There was a tiny, heart-shaped grease stain on his green rep tie, just above the lapels of his jacket. He gestured toward the jury box, which was now filled with jurors. The jurors were a motley group, mostly middle aged, mostly white, mostly women.

  “Interesting jury selection,” Tom said cryptically.

  Evans took a big breath and bellowed, “Detective William Flanagan.”

  There was a short line of uniformed police officers one row back. Detective Flanagan was tall and red faced. He walked to the stand and sat down abruptly, without being asked.

  The judged cleared his throat and said, with considerable annoyance, “Please remember that you are still under oath.”

  Kate couldn’t imagine that Flanagan could get any ruder than he’d already been, but he managed it. He behaved as if he hadn’t heard the judge at all.

  “Meet Wild Bill Flanagan,” Tom whispered in Kate’s ear. “The biggest fraud in law enforcement in Fairfax County.”

  Kate would have asked him what he meant, but Evans had approached the witness stand.

  “Mr. Flanagan,” he said. “When we left off yesterday, you were telling us about your experience as a criminal investigator. Let me go over that once more to refresh the jury’s memory.
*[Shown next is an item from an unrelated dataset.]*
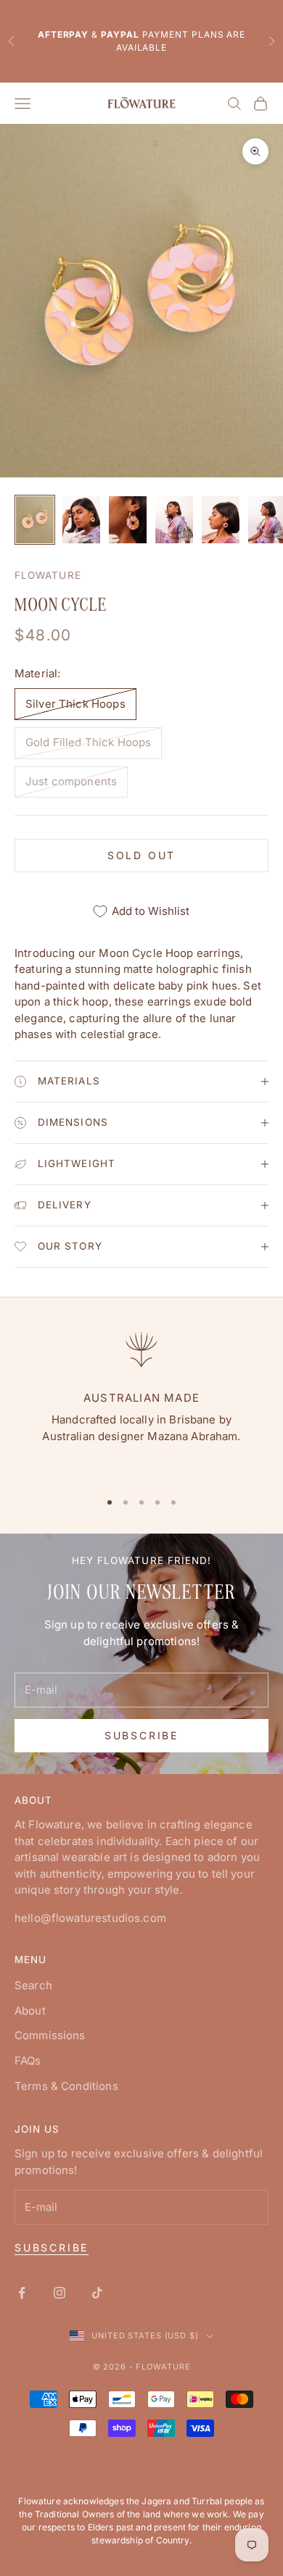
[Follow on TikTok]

How long have you been a police officer in Fairfax County?”

  “Thirty-two years.”

  “And how long have you been a detective?”

  “Twenty-one years.”

  “And in that twenty-one years, you have investigated homicides?”

  “Yes.”

  “A great many homicides?”

  “I have been a detective on the homicide squad for ten years.”

  “The last ten years?”

  “Yes.”

  “What were you doing before those last ten years?”
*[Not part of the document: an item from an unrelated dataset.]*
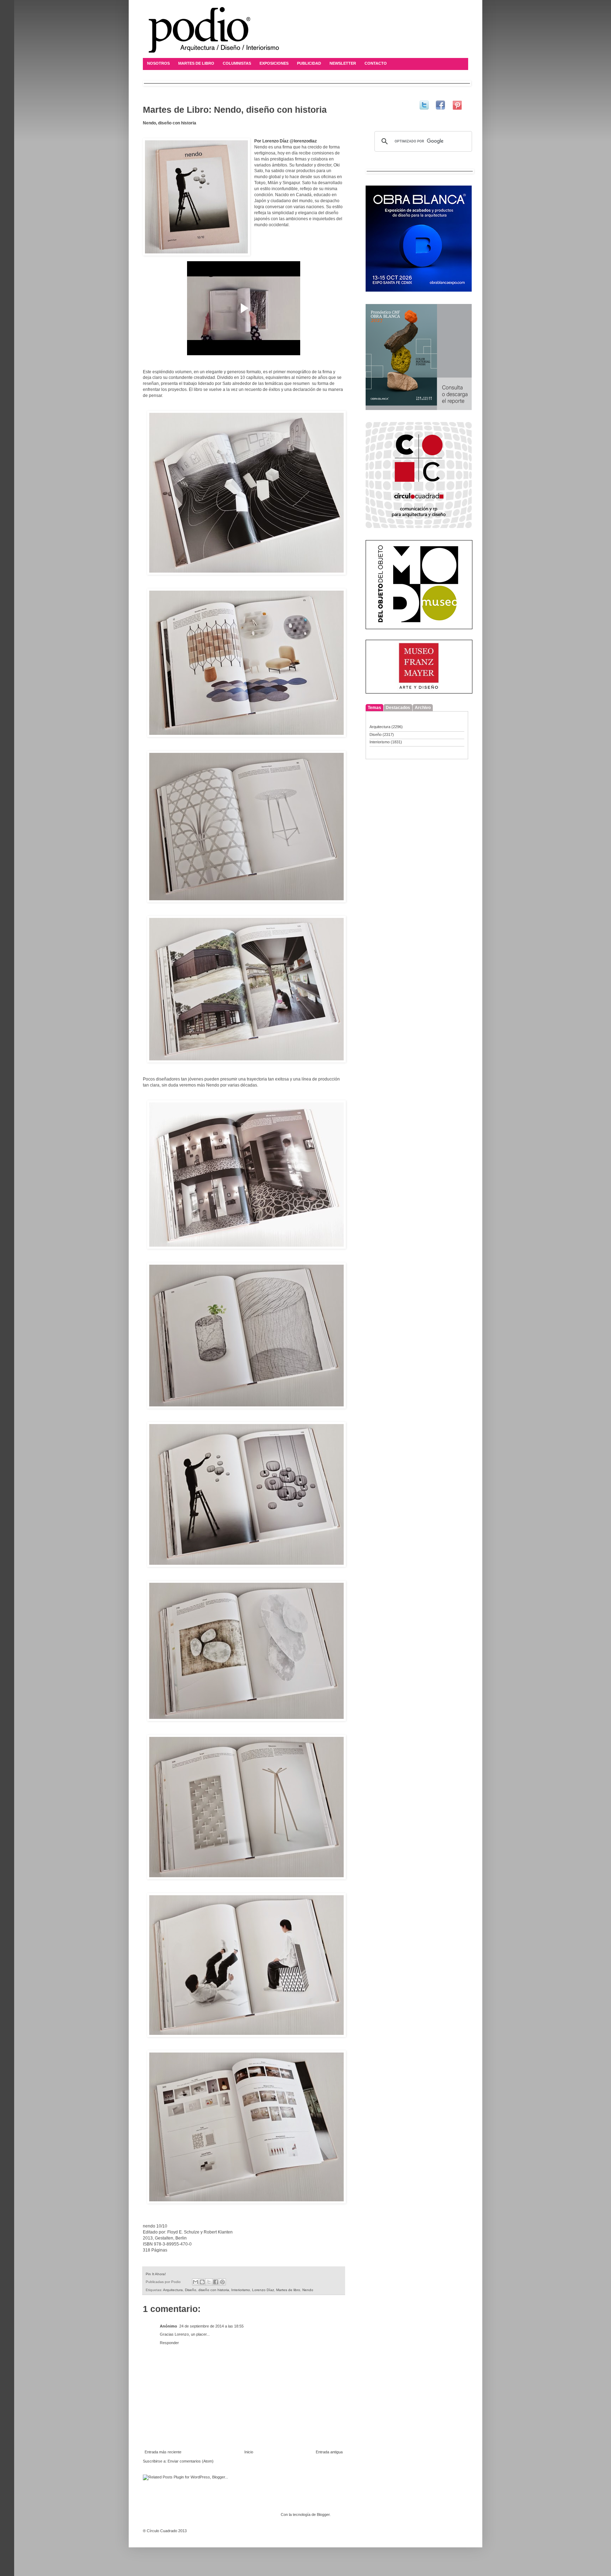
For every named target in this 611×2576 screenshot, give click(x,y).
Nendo (307, 2290)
  “I was a detective on the arson detail for eight years.”

  “And before that?”

  “I was the department’s liaison to the FBI for abductions.”

  “So you therefore have extensive experience in investigation of all the types of crimes involved in this case.”

  Flanagan shifted a little uneasily in the witness chair. “I wasn’t an investigator for abductions,” he said. “I did do some investigating on a couple of cases, but, technically, I was a liaison to the FBI, and they did the investigating.”